I started a new job in July, and was up front with the manager: I told her I had endo because my injections are every 4 weeks (I didn’t want them to think I was sneaking off). I also knew I would have to come off of the drug at some point and would have to tell them. To my surprise my new manager had it to! I felt so reassured, and glad I was up front: many had people told me to lie in case they wouldn’t hire me, but honesty is the best policy.
Living with one invisible illness is a struggle, so trying to adapt with two has been tricky, but I’m finally getting the hang of it. Ladies remember that you are strong, and even when you feel weak, or feel that you haven’t achieved anything that day, that’s ok! Even if just getting up to have a shower or brush your hair is all you do in the day, that is an achievement.
People who don’t have endo or thyroid issues will never understand the pain and extreme tiredness. They may not feel sympathy for you, but it’s your body and you look after it however you want to. Never feel guilty for resting and chilling out; when I am exhausted, all I do is sleep and that’s what works for me.
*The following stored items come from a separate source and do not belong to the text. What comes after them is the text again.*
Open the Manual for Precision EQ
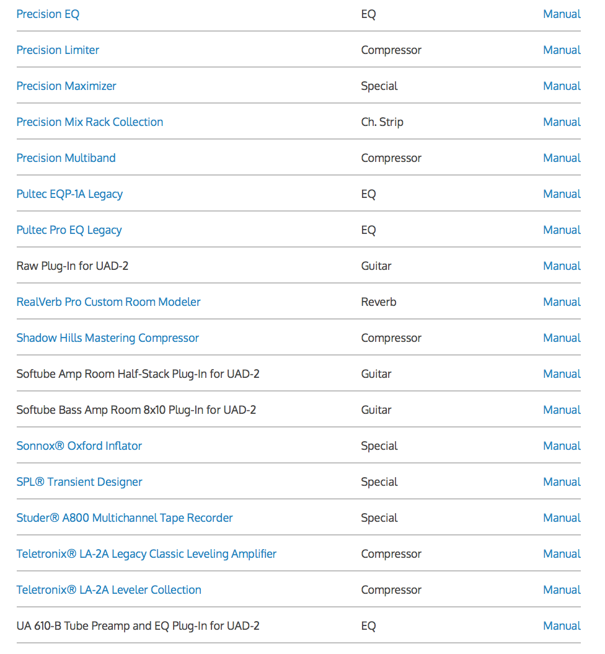Image resolution: width=605 pixels, height=654 pixels. pos(562,14)
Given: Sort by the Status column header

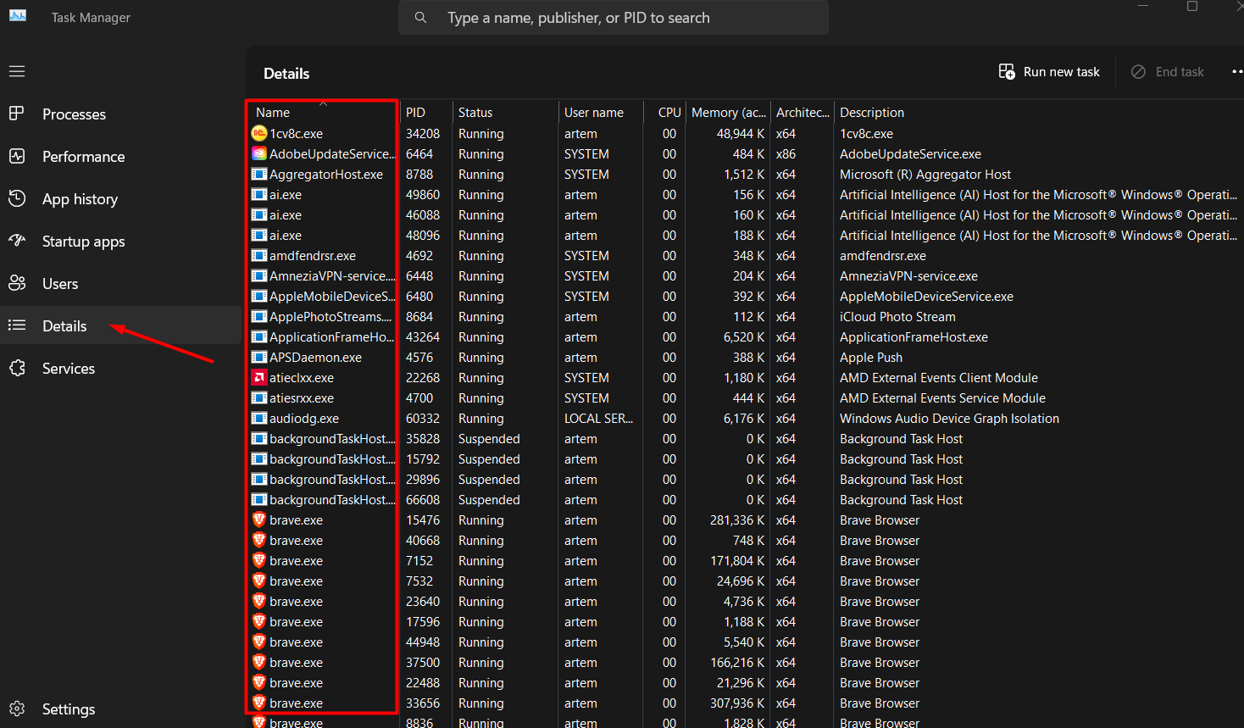Looking at the screenshot, I should (x=475, y=113).
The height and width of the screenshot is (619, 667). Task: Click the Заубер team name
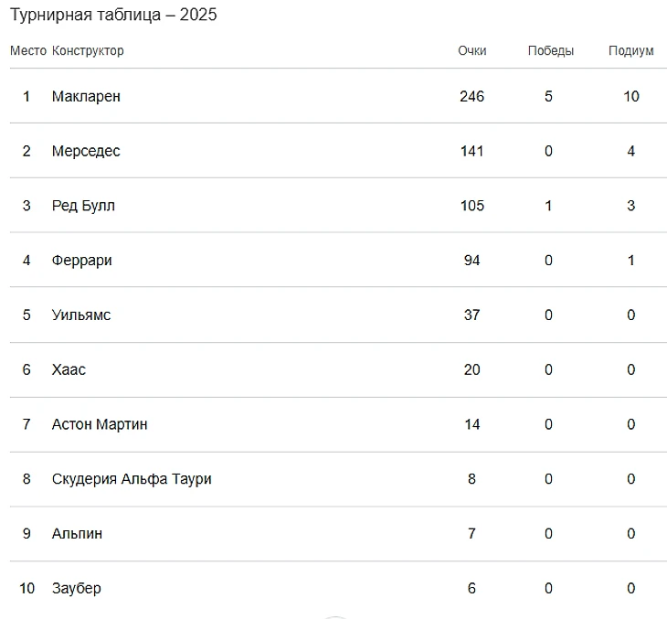point(77,589)
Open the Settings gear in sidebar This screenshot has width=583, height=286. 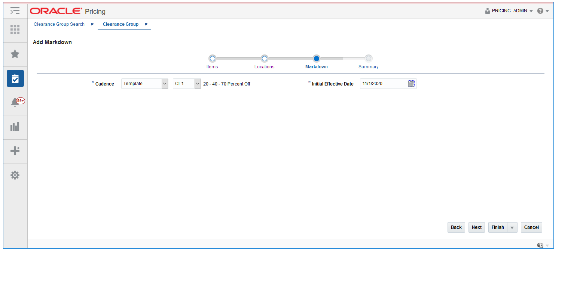15,175
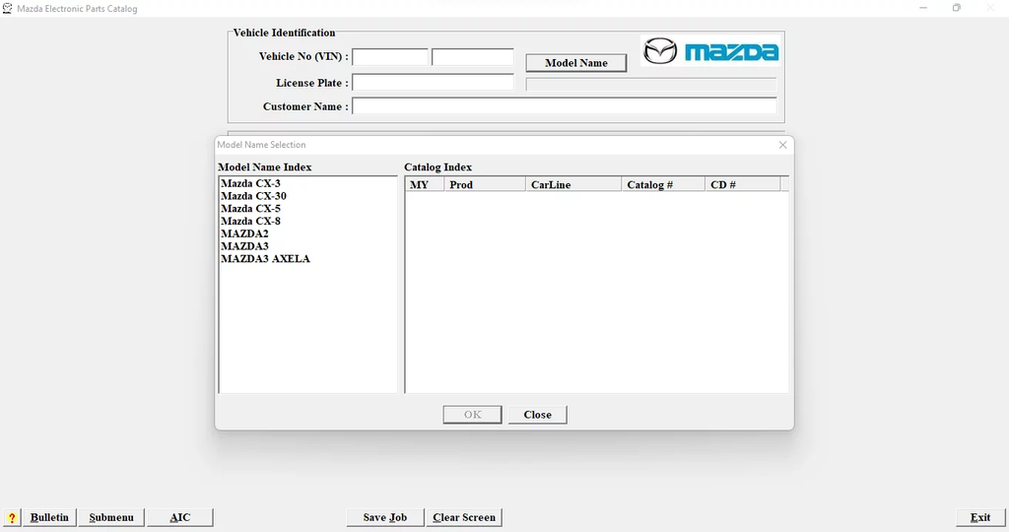Sort catalog by the MY column header
Viewport: 1009px width, 532px height.
[x=423, y=184]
One the days when I do have energy, I never take it for granted and I don’t sleep in. I do things I would never normally do, and I truly make the most out of my time because I never know when I will feel like that again. I also changed my diet to vegan as lots of people had recommended it, saying it has helped with endo flare ups.
I know my journey in life will be a struggle, but I am a fighter and I will find a way of making sure I live my best life. If fertility becomes an issue there are always other means, so I’m determined to keep positive about that too. My top tips for coping with pain would be heat pads, feminax express, rest, hot baths, and massages. If you think you have any of the symptoms I have described, please go and visit your GP and ask for an internal scan for endo, or a blood test for your thyroid.